[Saved data entries]
==================================================

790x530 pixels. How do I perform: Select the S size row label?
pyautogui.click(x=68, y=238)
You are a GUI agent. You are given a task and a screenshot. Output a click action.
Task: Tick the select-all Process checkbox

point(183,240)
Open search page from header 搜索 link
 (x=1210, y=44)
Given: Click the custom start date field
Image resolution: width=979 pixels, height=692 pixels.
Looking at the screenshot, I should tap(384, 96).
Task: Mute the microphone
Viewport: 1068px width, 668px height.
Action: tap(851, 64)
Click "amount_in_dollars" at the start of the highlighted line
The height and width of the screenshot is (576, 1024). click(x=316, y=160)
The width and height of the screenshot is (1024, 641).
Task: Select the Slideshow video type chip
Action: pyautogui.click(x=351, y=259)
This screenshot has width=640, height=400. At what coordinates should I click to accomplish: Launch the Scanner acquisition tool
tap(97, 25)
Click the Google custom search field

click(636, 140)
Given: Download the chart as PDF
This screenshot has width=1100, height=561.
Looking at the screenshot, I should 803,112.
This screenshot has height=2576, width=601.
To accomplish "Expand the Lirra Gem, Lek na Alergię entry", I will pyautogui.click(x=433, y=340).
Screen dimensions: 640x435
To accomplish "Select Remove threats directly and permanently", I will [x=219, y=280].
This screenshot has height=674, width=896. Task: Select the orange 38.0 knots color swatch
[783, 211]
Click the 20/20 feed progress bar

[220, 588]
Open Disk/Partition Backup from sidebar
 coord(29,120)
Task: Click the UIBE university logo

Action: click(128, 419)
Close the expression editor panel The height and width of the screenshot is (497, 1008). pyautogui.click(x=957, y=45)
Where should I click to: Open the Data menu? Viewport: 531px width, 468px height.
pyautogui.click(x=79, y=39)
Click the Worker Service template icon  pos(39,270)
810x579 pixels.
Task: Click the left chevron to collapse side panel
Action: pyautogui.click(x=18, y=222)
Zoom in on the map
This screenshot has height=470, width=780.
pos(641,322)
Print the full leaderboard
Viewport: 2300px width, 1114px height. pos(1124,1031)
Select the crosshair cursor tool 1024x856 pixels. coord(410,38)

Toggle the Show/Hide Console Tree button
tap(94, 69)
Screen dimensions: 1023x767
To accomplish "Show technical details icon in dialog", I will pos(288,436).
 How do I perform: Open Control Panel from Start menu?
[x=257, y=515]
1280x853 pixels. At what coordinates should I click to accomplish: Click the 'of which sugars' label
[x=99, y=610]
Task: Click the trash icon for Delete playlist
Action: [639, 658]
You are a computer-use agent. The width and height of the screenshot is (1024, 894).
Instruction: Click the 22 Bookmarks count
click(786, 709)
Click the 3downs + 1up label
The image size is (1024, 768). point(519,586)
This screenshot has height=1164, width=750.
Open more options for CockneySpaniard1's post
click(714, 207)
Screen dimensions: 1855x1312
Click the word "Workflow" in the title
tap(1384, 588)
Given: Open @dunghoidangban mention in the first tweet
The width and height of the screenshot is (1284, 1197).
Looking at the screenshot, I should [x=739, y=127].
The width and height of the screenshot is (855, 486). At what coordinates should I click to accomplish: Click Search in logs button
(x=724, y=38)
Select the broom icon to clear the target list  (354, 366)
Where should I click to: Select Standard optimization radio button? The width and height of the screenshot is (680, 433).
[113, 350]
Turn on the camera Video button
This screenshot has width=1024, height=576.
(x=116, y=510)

==================================================

▶ What to work on:
Copy every line of the data that holds the string "dimensions".

▶ Exercise solution:
Screen dimensions: 640x435
Screen dimensions: 1023x767
Screen dimensions: 1855x1312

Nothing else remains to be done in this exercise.